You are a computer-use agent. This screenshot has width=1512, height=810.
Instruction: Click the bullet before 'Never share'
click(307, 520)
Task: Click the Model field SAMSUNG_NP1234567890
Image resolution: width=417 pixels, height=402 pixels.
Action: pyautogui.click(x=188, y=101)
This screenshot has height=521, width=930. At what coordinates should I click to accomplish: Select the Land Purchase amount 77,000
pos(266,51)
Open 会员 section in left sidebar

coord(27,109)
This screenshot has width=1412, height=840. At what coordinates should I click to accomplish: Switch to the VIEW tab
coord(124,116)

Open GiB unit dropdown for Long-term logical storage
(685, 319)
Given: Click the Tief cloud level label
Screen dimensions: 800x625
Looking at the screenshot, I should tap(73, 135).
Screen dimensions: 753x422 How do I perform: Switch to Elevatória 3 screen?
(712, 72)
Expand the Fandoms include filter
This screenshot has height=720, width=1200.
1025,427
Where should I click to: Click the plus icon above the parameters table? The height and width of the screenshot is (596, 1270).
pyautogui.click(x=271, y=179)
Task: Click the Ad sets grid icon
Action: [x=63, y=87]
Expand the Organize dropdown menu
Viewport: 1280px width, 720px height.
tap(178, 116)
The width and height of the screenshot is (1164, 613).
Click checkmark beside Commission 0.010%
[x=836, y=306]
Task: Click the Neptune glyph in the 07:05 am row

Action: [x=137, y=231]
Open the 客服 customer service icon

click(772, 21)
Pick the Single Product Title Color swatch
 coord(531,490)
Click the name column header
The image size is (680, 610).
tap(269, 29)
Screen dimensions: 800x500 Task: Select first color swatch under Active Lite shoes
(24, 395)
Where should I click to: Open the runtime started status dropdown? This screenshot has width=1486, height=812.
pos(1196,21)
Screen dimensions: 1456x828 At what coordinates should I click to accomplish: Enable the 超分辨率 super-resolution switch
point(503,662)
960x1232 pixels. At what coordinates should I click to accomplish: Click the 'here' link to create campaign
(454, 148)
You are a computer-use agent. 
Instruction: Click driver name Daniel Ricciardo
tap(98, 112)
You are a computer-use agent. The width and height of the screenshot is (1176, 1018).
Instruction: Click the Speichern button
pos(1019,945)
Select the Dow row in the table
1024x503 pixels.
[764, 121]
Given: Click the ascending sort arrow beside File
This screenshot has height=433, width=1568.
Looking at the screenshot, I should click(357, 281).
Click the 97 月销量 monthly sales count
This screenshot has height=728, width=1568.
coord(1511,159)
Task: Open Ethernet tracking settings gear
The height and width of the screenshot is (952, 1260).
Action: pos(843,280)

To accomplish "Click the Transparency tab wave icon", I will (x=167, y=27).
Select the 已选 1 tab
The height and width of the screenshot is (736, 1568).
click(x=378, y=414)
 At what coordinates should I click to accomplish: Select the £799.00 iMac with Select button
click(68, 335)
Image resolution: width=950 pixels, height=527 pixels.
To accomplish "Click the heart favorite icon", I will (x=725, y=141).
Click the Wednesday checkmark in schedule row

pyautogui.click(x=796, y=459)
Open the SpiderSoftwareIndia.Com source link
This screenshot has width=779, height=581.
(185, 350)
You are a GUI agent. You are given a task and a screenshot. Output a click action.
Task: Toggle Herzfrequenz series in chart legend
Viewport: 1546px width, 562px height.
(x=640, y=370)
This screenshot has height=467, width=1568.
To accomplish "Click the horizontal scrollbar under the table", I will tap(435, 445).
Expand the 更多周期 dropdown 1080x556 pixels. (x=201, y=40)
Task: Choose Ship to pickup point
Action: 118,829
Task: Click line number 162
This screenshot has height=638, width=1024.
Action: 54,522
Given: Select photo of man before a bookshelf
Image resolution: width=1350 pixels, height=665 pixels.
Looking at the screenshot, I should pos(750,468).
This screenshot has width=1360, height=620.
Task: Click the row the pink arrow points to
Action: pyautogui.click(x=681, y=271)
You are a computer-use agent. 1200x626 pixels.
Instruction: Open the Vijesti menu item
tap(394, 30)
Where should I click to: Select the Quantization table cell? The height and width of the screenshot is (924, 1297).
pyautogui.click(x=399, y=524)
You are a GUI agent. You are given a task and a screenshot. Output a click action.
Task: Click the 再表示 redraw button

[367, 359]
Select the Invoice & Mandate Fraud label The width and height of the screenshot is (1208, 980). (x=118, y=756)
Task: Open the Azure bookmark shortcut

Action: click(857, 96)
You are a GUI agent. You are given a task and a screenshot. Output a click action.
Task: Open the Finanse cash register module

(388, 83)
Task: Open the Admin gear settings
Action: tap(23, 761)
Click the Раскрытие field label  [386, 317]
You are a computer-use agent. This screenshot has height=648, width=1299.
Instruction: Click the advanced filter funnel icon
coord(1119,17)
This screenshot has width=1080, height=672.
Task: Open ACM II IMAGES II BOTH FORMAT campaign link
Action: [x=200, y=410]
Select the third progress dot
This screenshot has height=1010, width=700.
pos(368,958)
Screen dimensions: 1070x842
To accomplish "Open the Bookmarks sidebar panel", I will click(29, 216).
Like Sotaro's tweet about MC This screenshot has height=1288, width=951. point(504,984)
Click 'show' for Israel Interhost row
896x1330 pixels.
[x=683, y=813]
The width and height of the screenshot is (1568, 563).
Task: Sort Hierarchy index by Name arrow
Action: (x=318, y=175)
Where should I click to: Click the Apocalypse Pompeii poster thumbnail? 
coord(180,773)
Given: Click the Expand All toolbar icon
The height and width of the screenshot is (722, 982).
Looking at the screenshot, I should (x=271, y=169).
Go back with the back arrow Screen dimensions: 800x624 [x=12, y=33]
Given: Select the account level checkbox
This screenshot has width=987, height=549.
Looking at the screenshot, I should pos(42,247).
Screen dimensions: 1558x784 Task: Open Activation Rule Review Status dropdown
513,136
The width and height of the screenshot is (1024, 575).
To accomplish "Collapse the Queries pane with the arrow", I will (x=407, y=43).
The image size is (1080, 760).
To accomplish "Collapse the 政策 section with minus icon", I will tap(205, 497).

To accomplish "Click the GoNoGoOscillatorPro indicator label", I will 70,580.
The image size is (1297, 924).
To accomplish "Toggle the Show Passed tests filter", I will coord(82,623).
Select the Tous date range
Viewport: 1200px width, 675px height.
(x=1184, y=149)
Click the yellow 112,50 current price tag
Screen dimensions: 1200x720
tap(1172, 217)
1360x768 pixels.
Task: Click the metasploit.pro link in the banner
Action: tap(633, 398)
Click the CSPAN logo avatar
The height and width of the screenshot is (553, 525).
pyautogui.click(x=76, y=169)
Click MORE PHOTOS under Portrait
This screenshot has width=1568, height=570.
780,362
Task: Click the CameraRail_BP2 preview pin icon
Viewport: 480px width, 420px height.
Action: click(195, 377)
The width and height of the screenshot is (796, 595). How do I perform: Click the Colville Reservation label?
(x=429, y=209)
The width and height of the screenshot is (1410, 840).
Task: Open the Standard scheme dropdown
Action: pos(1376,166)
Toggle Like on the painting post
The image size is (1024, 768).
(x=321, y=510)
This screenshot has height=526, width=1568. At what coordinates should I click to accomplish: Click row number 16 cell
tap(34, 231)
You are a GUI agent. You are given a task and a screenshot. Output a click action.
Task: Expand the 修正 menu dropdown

────────

▸ What is being asked
All of the entries, from the first line to the last, should be duplicated exactly.

▸ Answer box
You are a computer-use agent. This screenshot has width=1512, height=810.
Instruction: Click the bullet before 'Never share'
click(307, 520)
Task: Click the Model field SAMSUNG_NP1234567890
Image resolution: width=417 pixels, height=402 pixels.
Action: pyautogui.click(x=188, y=101)
This screenshot has height=521, width=930. At what coordinates should I click to accomplish: Select the Land Purchase amount 77,000
pos(266,51)
Open 会员 section in left sidebar

coord(27,109)
This screenshot has width=1412, height=840. At what coordinates should I click to accomplish: Switch to the VIEW tab
coord(124,116)

Open GiB unit dropdown for Long-term logical storage
(685, 319)
Given: Click the Tief cloud level label
Screen dimensions: 800x625
Looking at the screenshot, I should tap(73, 135).
Screen dimensions: 753x422 How do I perform: Switch to Elevatória 3 screen?
(712, 72)
Expand the Fandoms include filter
This screenshot has height=720, width=1200.
1025,427
Where should I click to: Click the plus icon above the parameters table? The height and width of the screenshot is (596, 1270).
pyautogui.click(x=271, y=179)
Task: Click the Ad sets grid icon
Action: [x=63, y=87]
Expand the Organize dropdown menu
Viewport: 1280px width, 720px height.
tap(178, 116)
The width and height of the screenshot is (1164, 613).
Click checkmark beside Commission 0.010%
[x=836, y=306]
Task: Click the Neptune glyph in the 07:05 am row

Action: [x=137, y=231]
Open the 客服 customer service icon

click(772, 21)
Pick the Single Product Title Color swatch
 coord(531,490)
Click the name column header
The image size is (680, 610).
tap(269, 29)
Screen dimensions: 800x500 Task: Select first color swatch under Active Lite shoes
(24, 395)
Where should I click to: Open the runtime started status dropdown? This screenshot has width=1486, height=812.
pos(1196,21)
Screen dimensions: 1456x828 At what coordinates should I click to accomplish: Enable the 超分辨率 super-resolution switch
point(503,662)
960x1232 pixels. At what coordinates should I click to accomplish: Click the 'here' link to create campaign
(454, 148)
You are a computer-use agent. 
Instruction: Click driver name Daniel Ricciardo
tap(98, 112)
You are a computer-use agent. The width and height of the screenshot is (1176, 1018).
Instruction: Click the Speichern button
pos(1019,945)
Select the Dow row in the table
1024x503 pixels.
[764, 121]
Given: Click the ascending sort arrow beside File
This screenshot has height=433, width=1568.
Looking at the screenshot, I should click(357, 281).
Click the 97 月销量 monthly sales count
This screenshot has height=728, width=1568.
coord(1511,159)
Task: Open Ethernet tracking settings gear
The height and width of the screenshot is (952, 1260).
Action: pos(843,280)

To accomplish "Click the Transparency tab wave icon", I will (x=167, y=27).
Select the 已选 1 tab
The height and width of the screenshot is (736, 1568).
click(x=378, y=414)
 At what coordinates should I click to accomplish: Select the £799.00 iMac with Select button
click(68, 335)
Image resolution: width=950 pixels, height=527 pixels.
To accomplish "Click the heart favorite icon", I will (x=725, y=141).
Click the Wednesday checkmark in schedule row

pyautogui.click(x=796, y=459)
Open the SpiderSoftwareIndia.Com source link
This screenshot has width=779, height=581.
(185, 350)
You are a GUI agent. You are given a task and a screenshot. Output a click action.
Task: Toggle Herzfrequenz series in chart legend
Viewport: 1546px width, 562px height.
(x=640, y=370)
This screenshot has height=467, width=1568.
To accomplish "Click the horizontal scrollbar under the table", I will tap(435, 445).
Expand the 更多周期 dropdown 1080x556 pixels. (x=201, y=40)
Task: Choose Ship to pickup point
Action: 118,829
Task: Click line number 162
This screenshot has height=638, width=1024.
Action: 54,522
Given: Select photo of man before a bookshelf
Image resolution: width=1350 pixels, height=665 pixels.
Looking at the screenshot, I should pos(750,468).
This screenshot has width=1360, height=620.
Task: Click the row the pink arrow points to
Action: pyautogui.click(x=681, y=271)
You are a computer-use agent. 1200x626 pixels.
Instruction: Open the Vijesti menu item
tap(394, 30)
Where should I click to: Select the Quantization table cell? The height and width of the screenshot is (924, 1297).
pyautogui.click(x=399, y=524)
You are a GUI agent. You are given a task and a screenshot. Output a click action.
Task: Click the 再表示 redraw button

[367, 359]
Select the Invoice & Mandate Fraud label The width and height of the screenshot is (1208, 980). (x=118, y=756)
Task: Open the Azure bookmark shortcut

Action: click(857, 96)
You are a GUI agent. You are given a task and a screenshot. Output a click action.
Task: Open the Finanse cash register module

(388, 83)
Task: Open the Admin gear settings
Action: tap(23, 761)
Click the Раскрытие field label  [386, 317]
You are a computer-use agent. This screenshot has height=648, width=1299.
Instruction: Click the advanced filter funnel icon
coord(1119,17)
This screenshot has width=1080, height=672.
Task: Open ACM II IMAGES II BOTH FORMAT campaign link
Action: [x=200, y=410]
Select the third progress dot
This screenshot has height=1010, width=700.
pos(368,958)
Screen dimensions: 1070x842
To accomplish "Open the Bookmarks sidebar panel", I will click(29, 216).
Like Sotaro's tweet about MC This screenshot has height=1288, width=951. point(504,984)
Click 'show' for Israel Interhost row
896x1330 pixels.
[x=683, y=813]
The width and height of the screenshot is (1568, 563).
Task: Sort Hierarchy index by Name arrow
Action: (x=318, y=175)
Where should I click to: Click the Apocalypse Pompeii poster thumbnail? 
coord(180,773)
Given: Click the Expand All toolbar icon
The height and width of the screenshot is (722, 982).
Looking at the screenshot, I should (x=271, y=169).
Go back with the back arrow Screen dimensions: 800x624 [x=12, y=33]
Given: Select the account level checkbox
This screenshot has width=987, height=549.
Looking at the screenshot, I should pos(42,247).
Screen dimensions: 1558x784 Task: Open Activation Rule Review Status dropdown
513,136
The width and height of the screenshot is (1024, 575).
To accomplish "Collapse the Queries pane with the arrow", I will (x=407, y=43).
The image size is (1080, 760).
To accomplish "Collapse the 政策 section with minus icon", I will tap(205, 497).

To accomplish "Click the GoNoGoOscillatorPro indicator label", I will 70,580.
The image size is (1297, 924).
To accomplish "Toggle the Show Passed tests filter", I will coord(82,623).
Select the Tous date range
Viewport: 1200px width, 675px height.
(x=1184, y=149)
Click the yellow 112,50 current price tag
Screen dimensions: 1200x720
tap(1172, 217)
1360x768 pixels.
Task: Click the metasploit.pro link in the banner
Action: tap(633, 398)
Click the CSPAN logo avatar
The height and width of the screenshot is (553, 525).
pyautogui.click(x=76, y=169)
Click MORE PHOTOS under Portrait
This screenshot has width=1568, height=570.
780,362
Task: Click the CameraRail_BP2 preview pin icon
Viewport: 480px width, 420px height.
Action: click(195, 377)
The width and height of the screenshot is (796, 595). How do I perform: Click the Colville Reservation label?
(x=429, y=209)
The width and height of the screenshot is (1410, 840).
Task: Open the Standard scheme dropdown
Action: pos(1376,166)
Toggle Like on the painting post
The image size is (1024, 768).
(x=321, y=510)
This screenshot has height=526, width=1568. At what coordinates should I click to accomplish: Click row number 16 cell
tap(34, 231)
You are a GUI agent. You are given a task and a screenshot. Output a click action.
Task: Expand the 修正 menu dropdown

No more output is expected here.